═════ GIVEN ENTRIES

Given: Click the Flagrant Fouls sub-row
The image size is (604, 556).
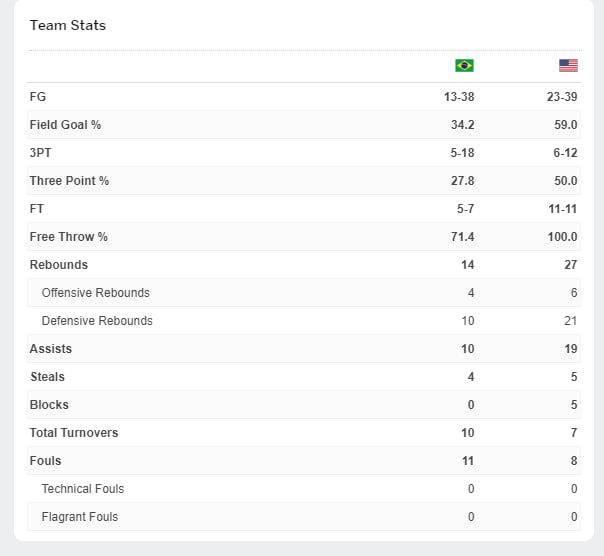Looking at the screenshot, I should tap(80, 517).
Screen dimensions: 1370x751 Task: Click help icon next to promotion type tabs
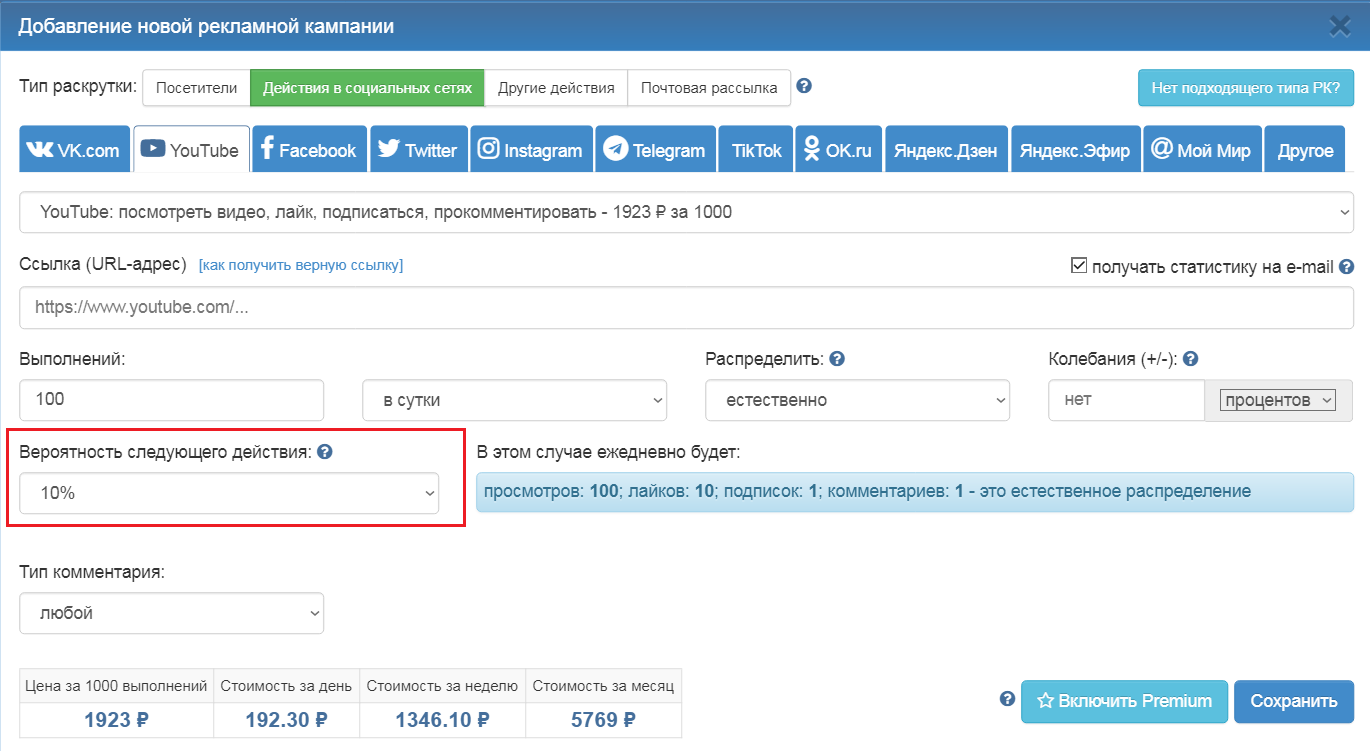[803, 86]

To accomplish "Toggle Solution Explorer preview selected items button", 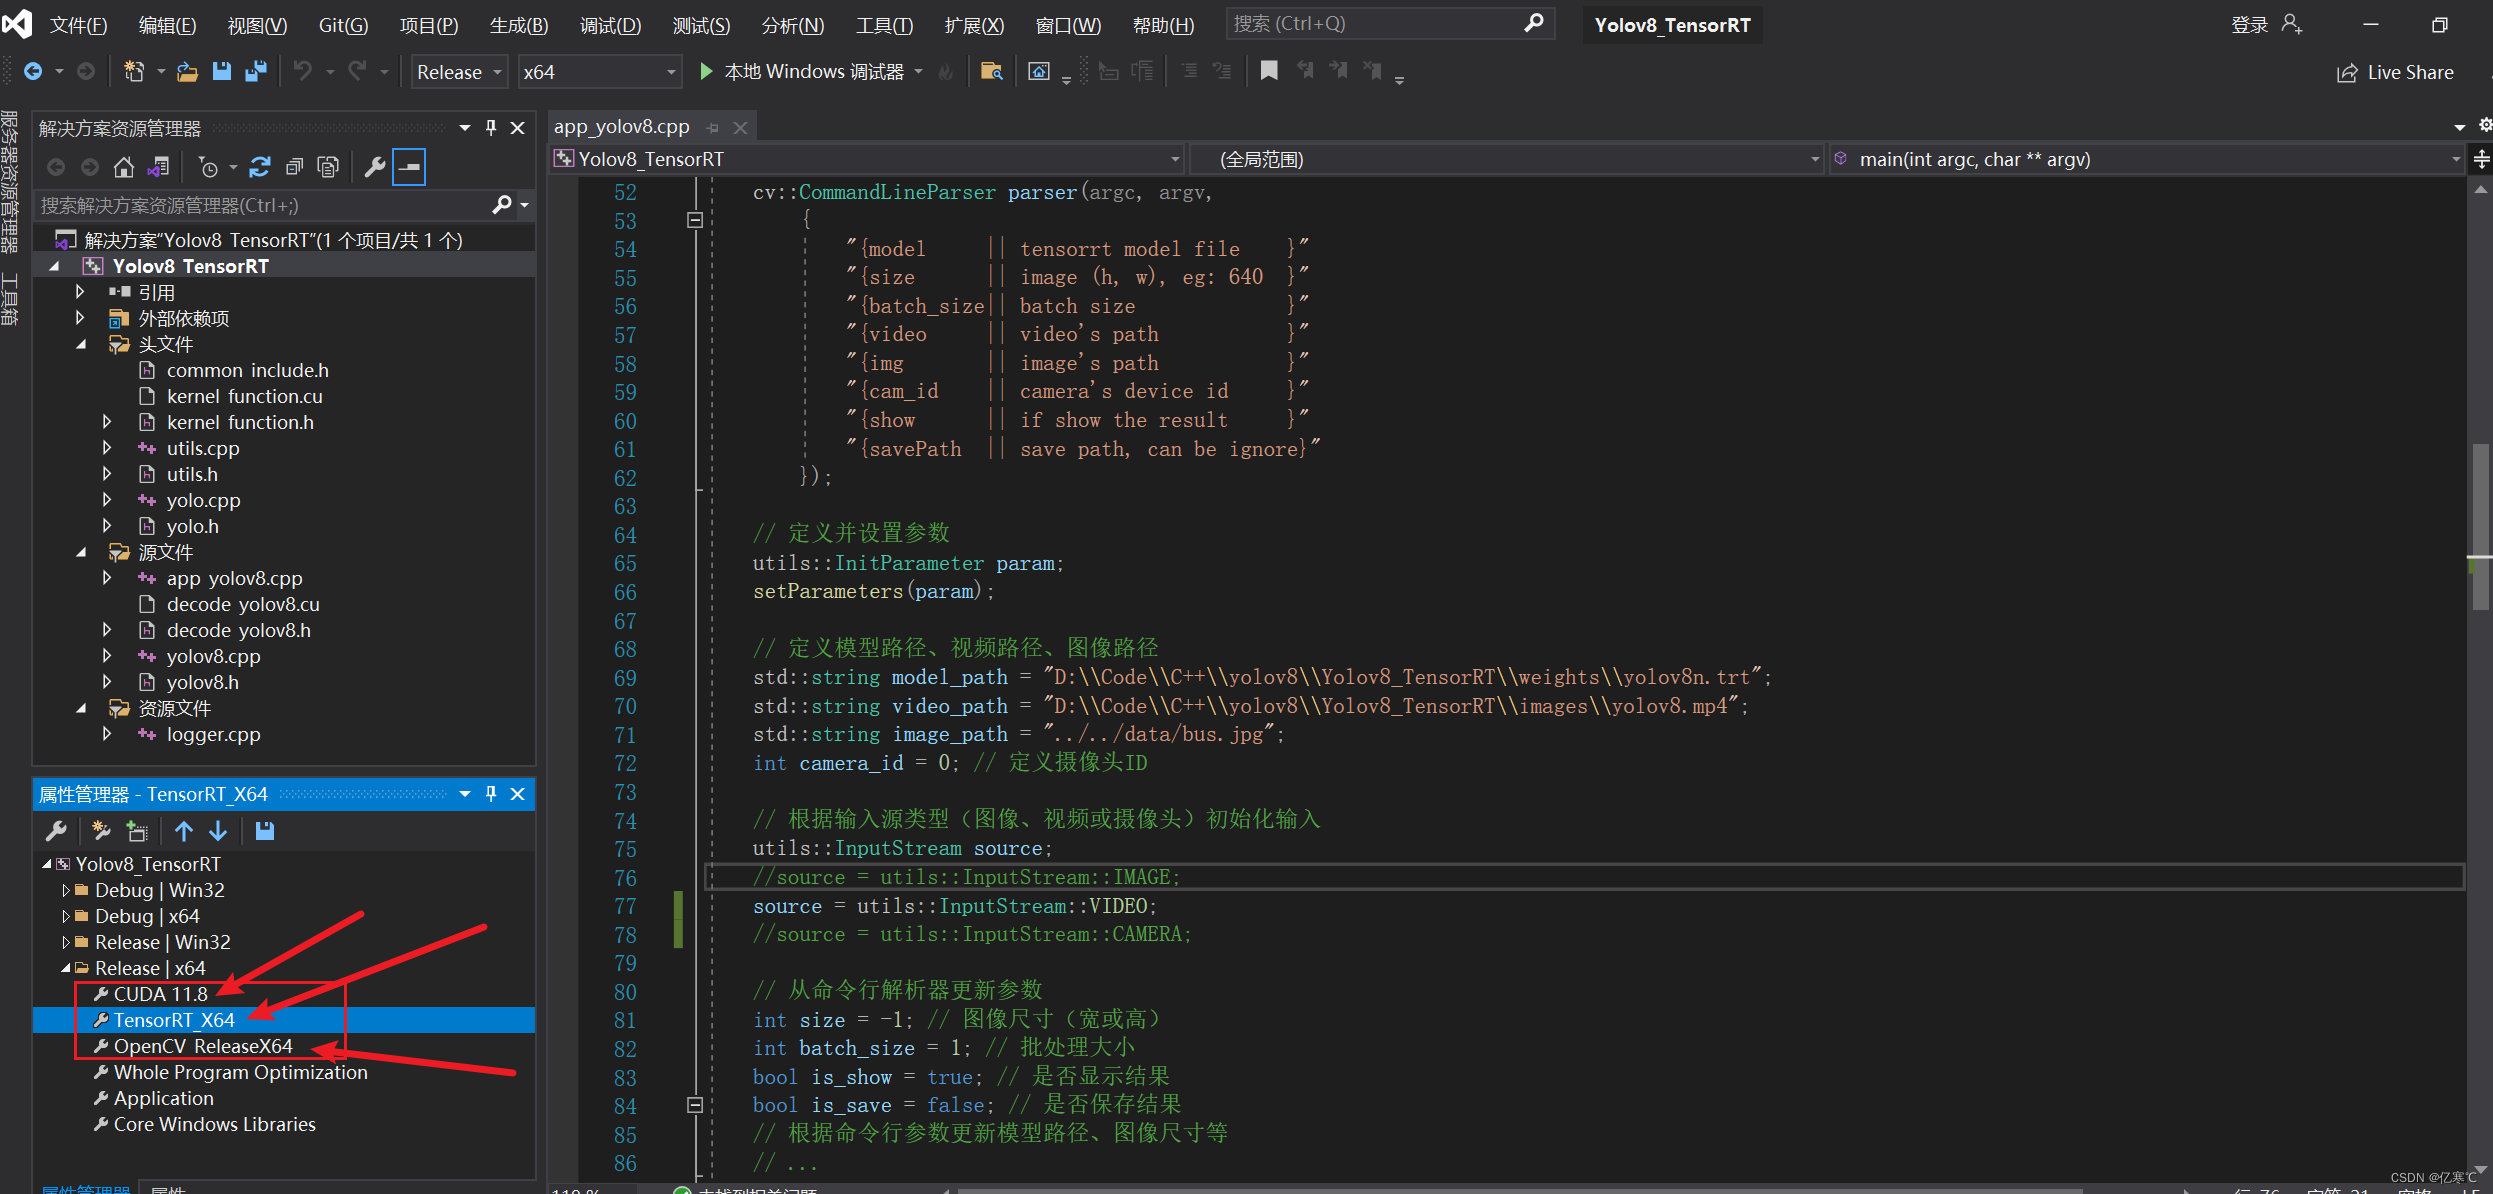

══════════

Reproduce the text of every item above word for word, leaving out the pictures.

OUTPUT OF THE EXERCISE =
Given: Click the Flagrant Fouls sub-row
The image size is (604, 556).
Looking at the screenshot, I should tap(80, 517).
Screen dimensions: 1370x751 Task: Click help icon next to promotion type tabs
[803, 86]

To accomplish "Toggle Solution Explorer preview selected items button", 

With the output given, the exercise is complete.